The connection between director and actor, and possible love rivals, could have gone down many different roads. It is initially unclear as to how much each party is aware about the other’s knowledge of the tryst. Does Koji know that Yusuke saw them together? Just how deep did the affair go?
When Yusuke decides to cast the young Koji in the role of the much older Vanya, there is confusion on his part. What is leading Yusuke’s decision? Is it a chance to control and humiliate Koji if he fails in the part? Or is there a level of art imitating life as in the play Vanya falls in love with the Professor’s wife?
As rehearsals unfold, the two form an unexpected bond and offer each other the opportunity for closure. There is a beautiful scene where Yusuke recants the tale that Oto told in the opening scene to Koji, only to be stunned when the story he believed to be incomplete is then completed by Koji. Illustrating that perhaps each of them only knew half of Oto, never able to truly possess the whole woman.
Hidetoshi Nishijima is suitably reserved as the emotionally inarticulate Yusuke. To continue the car analogy, this is a man has stalled. He is stuck and unable to truly move on. Hearing this story is like receiving a jumpstart back to life. In that moment, he is unable to surpress his emotions and it offers the audience a way into his character. To finally explore and understand his love and loss. It is a beautiful, tender moment from a masterful performance.

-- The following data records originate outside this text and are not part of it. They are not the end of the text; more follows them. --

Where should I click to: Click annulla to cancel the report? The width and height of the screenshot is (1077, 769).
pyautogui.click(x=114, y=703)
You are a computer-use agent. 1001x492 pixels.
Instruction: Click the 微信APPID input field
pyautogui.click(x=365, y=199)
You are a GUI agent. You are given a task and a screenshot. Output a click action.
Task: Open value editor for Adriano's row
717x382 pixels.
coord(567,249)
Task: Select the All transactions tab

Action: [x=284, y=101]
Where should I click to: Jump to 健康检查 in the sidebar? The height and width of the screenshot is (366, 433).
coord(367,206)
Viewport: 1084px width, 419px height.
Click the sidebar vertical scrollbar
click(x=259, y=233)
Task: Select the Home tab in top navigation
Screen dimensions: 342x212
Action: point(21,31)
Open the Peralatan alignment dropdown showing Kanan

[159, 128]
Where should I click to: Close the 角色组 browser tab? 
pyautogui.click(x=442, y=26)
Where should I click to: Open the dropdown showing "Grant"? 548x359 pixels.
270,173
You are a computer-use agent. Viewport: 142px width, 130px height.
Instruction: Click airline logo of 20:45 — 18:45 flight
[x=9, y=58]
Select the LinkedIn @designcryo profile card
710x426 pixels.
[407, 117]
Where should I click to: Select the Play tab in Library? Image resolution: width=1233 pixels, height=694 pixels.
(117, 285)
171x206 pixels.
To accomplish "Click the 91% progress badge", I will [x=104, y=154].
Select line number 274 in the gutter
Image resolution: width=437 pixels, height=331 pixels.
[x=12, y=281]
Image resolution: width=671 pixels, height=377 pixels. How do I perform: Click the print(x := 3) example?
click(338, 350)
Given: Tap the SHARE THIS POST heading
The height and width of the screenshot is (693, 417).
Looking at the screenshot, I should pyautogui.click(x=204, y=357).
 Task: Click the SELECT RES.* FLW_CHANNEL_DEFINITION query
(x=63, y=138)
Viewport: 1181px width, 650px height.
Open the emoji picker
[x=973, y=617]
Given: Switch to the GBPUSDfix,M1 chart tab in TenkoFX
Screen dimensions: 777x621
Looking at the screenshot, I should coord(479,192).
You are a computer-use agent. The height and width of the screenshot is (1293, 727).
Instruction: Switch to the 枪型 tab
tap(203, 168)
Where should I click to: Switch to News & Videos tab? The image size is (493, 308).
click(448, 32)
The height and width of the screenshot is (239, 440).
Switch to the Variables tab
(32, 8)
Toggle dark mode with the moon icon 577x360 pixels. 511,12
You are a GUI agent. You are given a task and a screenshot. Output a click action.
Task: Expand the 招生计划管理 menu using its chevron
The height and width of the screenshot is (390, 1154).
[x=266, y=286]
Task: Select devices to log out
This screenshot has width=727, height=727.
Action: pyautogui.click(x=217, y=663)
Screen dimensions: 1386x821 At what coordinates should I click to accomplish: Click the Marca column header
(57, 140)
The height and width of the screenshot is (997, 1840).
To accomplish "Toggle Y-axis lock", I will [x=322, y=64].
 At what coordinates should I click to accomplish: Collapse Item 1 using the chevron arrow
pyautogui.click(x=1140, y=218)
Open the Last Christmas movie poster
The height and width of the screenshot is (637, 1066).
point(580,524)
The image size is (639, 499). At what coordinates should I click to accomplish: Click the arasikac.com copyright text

The film has a runtime longer than it would take Chris Rea to drive home for Christmas. However at no point during the journey did you feel the need to ask “Are we there yet?”.
At one point, Yusuke remarks to Misaki, that her driving skills make him forget that he is in the car, that he is travelling. He can just enjoy the ride. That is how it feels for the audience as well. We are the passengers on a stunning road trip in the hands of a consumate professional.
It has been said it is not about the destination, it’s the journey. Writer-Director Hamaguchi understands and is ever mindful of that. Drive My Car is a perfectly paced journey that allows Yusuke to reach his final destination right on time.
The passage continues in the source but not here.